Scheduled job (crontab)
Once the scripts are working, you can create a cron for keep the mirrors synced. For example, to run he scripts at midnight every day you can put the following in the /etc/crontab:
0 0 * * * root /home/repo/scripts/debian.sh 0 0 * * * root /home/repo/scripts/ubuntu.sh
Publishing the mirrrors
I published the mirror via http with Apache, the web server:
aptitude install apache2
By default on Debian, Apache uses /var/www as root directory. Thus in order to set the mirrors just make the symbolic links to that directory:
# ln -s /home/repo/mirrors/ubuntu /var/www/ # ln -s /home/repo/mirrors/debian /var/www/
Setting the clients
On the client side, you have to edit the /etc/apt/sources.list file according to the Linux version used on the client.
For Ubuntu precise (12.04) you have to put something like this in the /etc/apt/sources.list file:
deb http://192.168.1.1/ubuntu/ precise main restricted universe multiverse deb http://192.168.1.1/ubuntu/ precise-updates main restricted universe multiverse deb http://192.168.1.1/ubuntu/ precise-backports main restricted universe multiverse deb http://192.168.1.1/ubuntu/ precise-security main restricted universe multiverse
In this case the IP addresses 192.168.1.1 belongs to the server hosting the mirrors, which were published via http with Apache. Change to other IP or a DNS entry according to your configuration.
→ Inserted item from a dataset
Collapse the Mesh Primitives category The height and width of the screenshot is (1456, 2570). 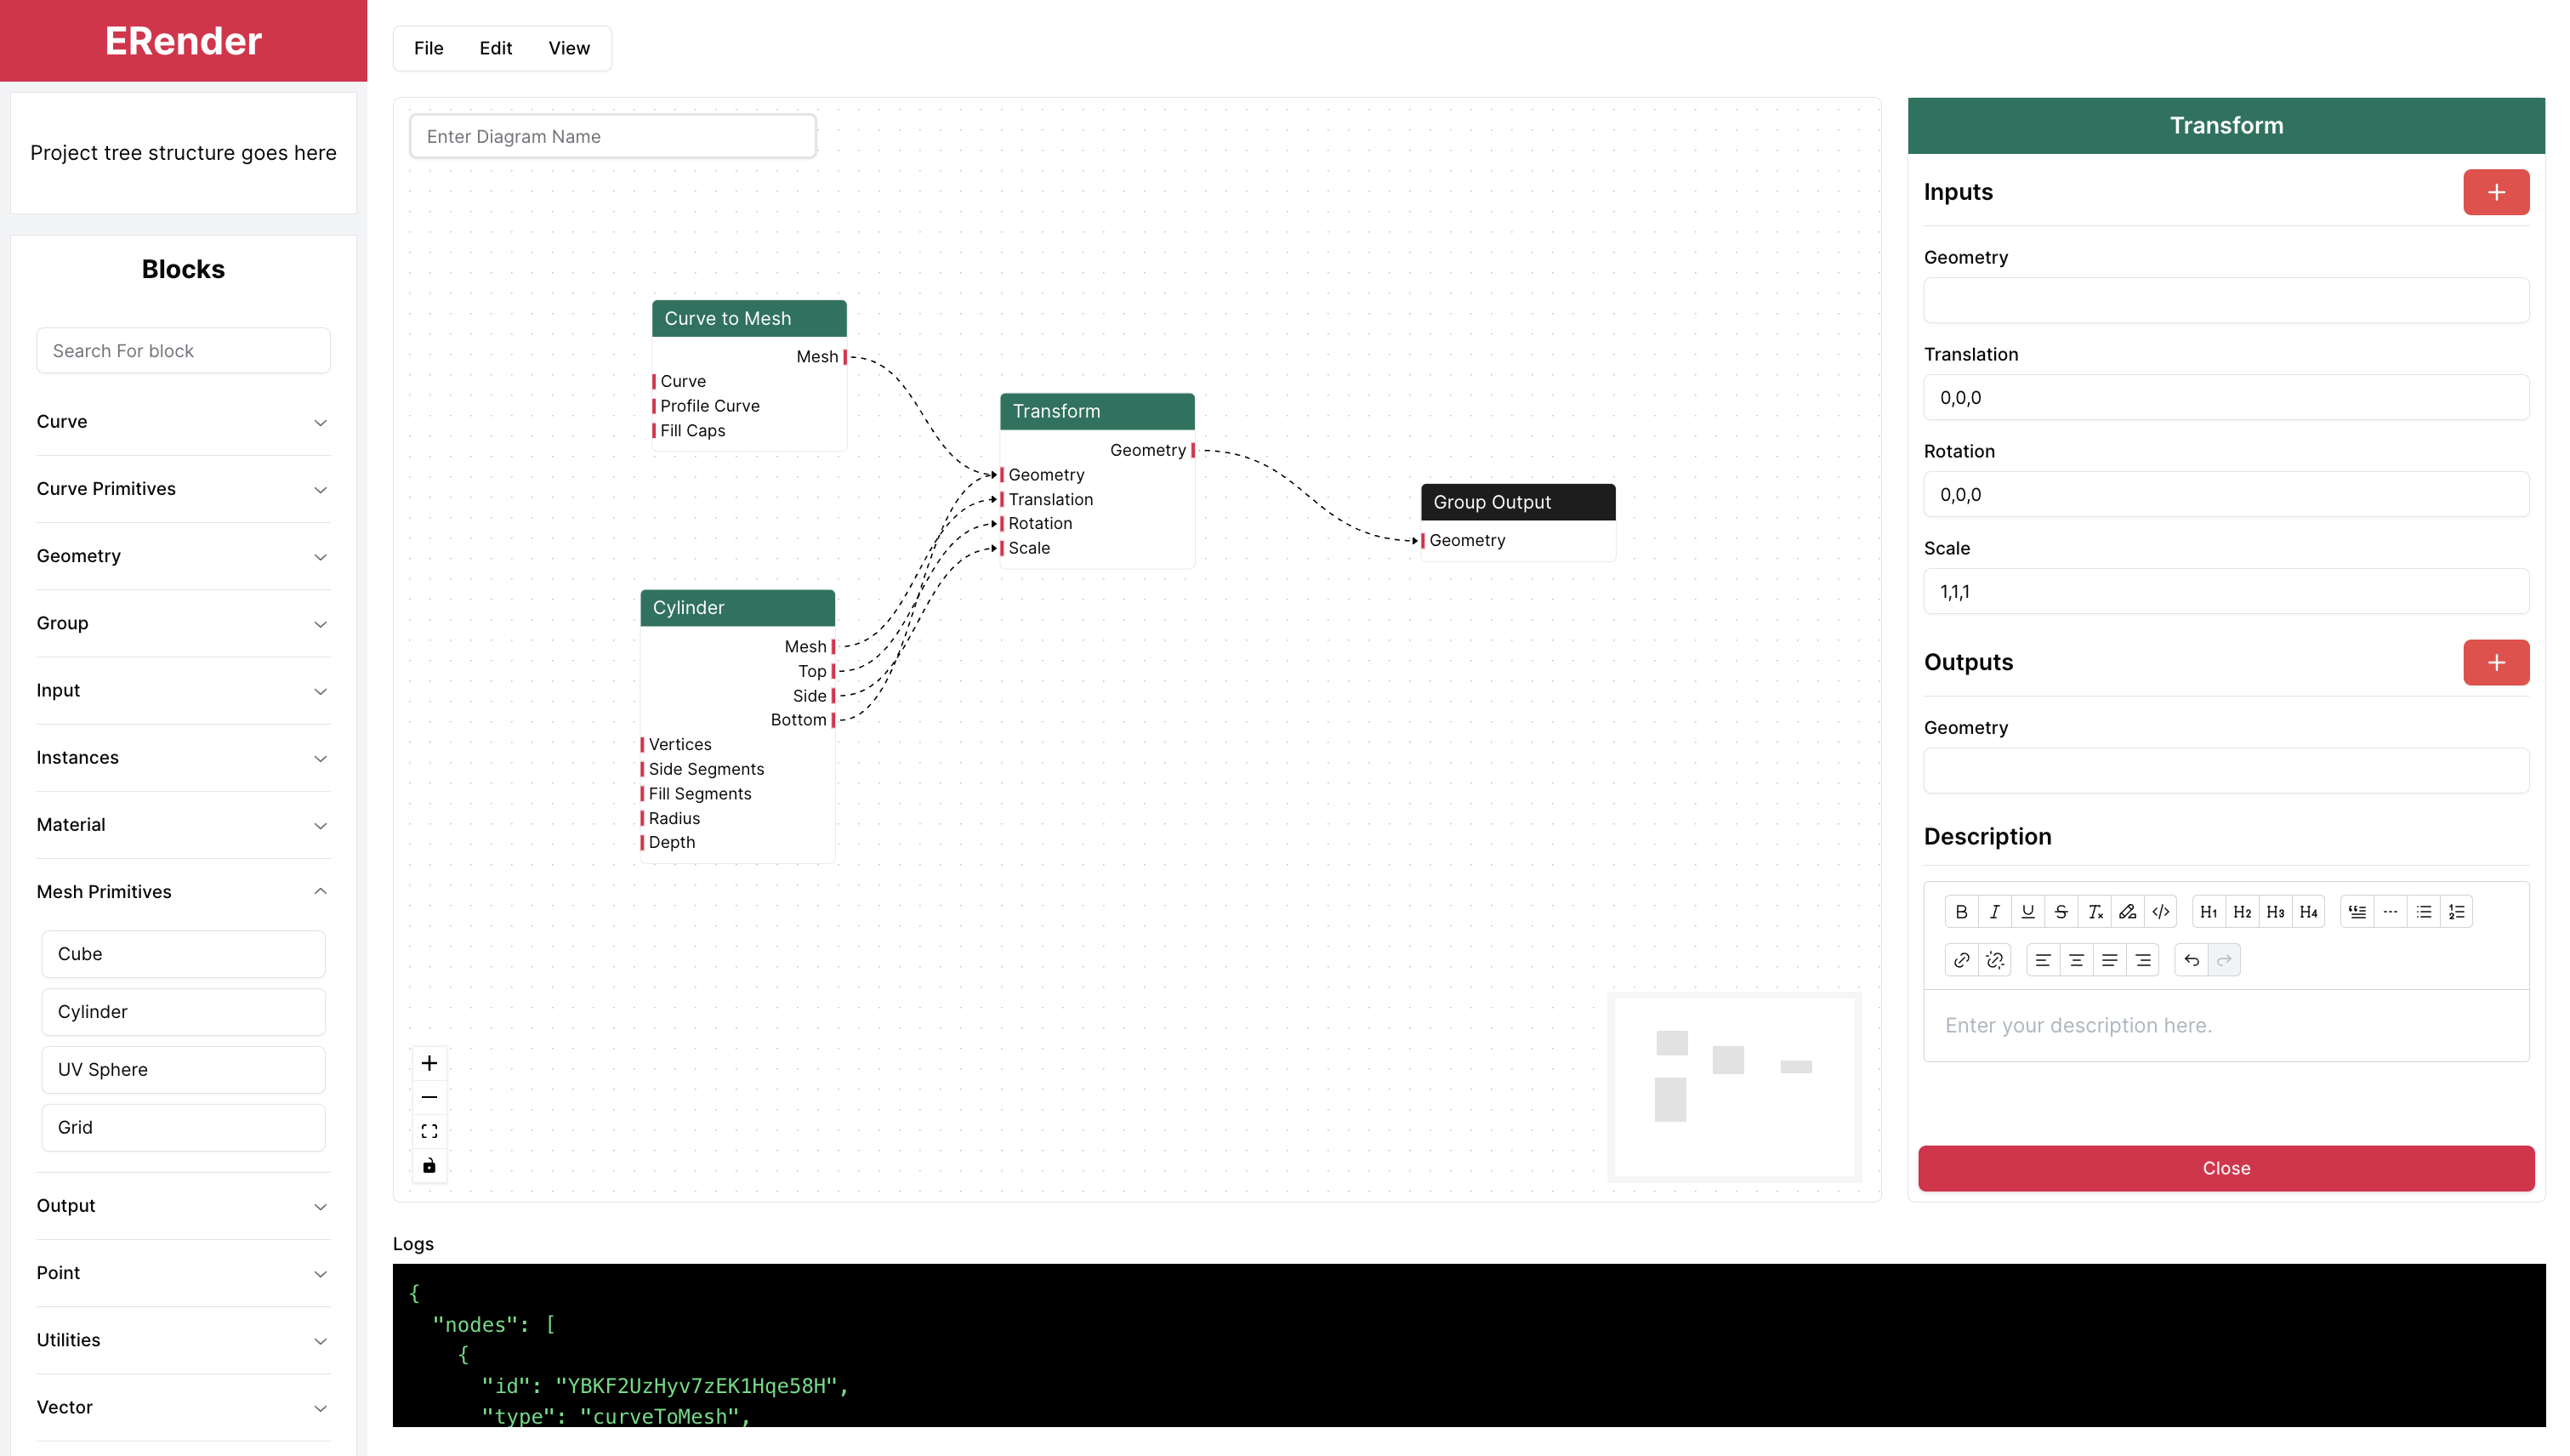pos(183,892)

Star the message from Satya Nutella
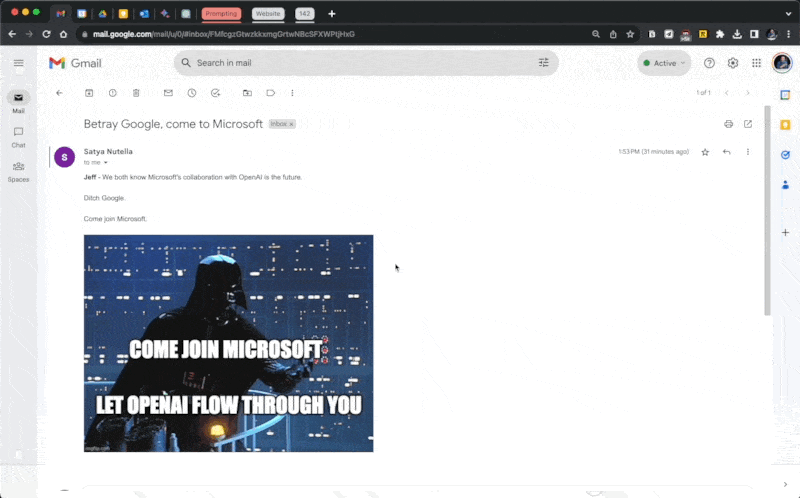(x=705, y=152)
For Debian Squeeze you must have the following in your /etc/apt/sources.list:
deb http://192.168.1.1/debian squeeze main contrib non-free deb http://192.168.1.1/debian-security squeeze/updates main contrib non-free
For both cases after doing these changes you have to update the package list:
Once the package list has been updated you can use those repositories.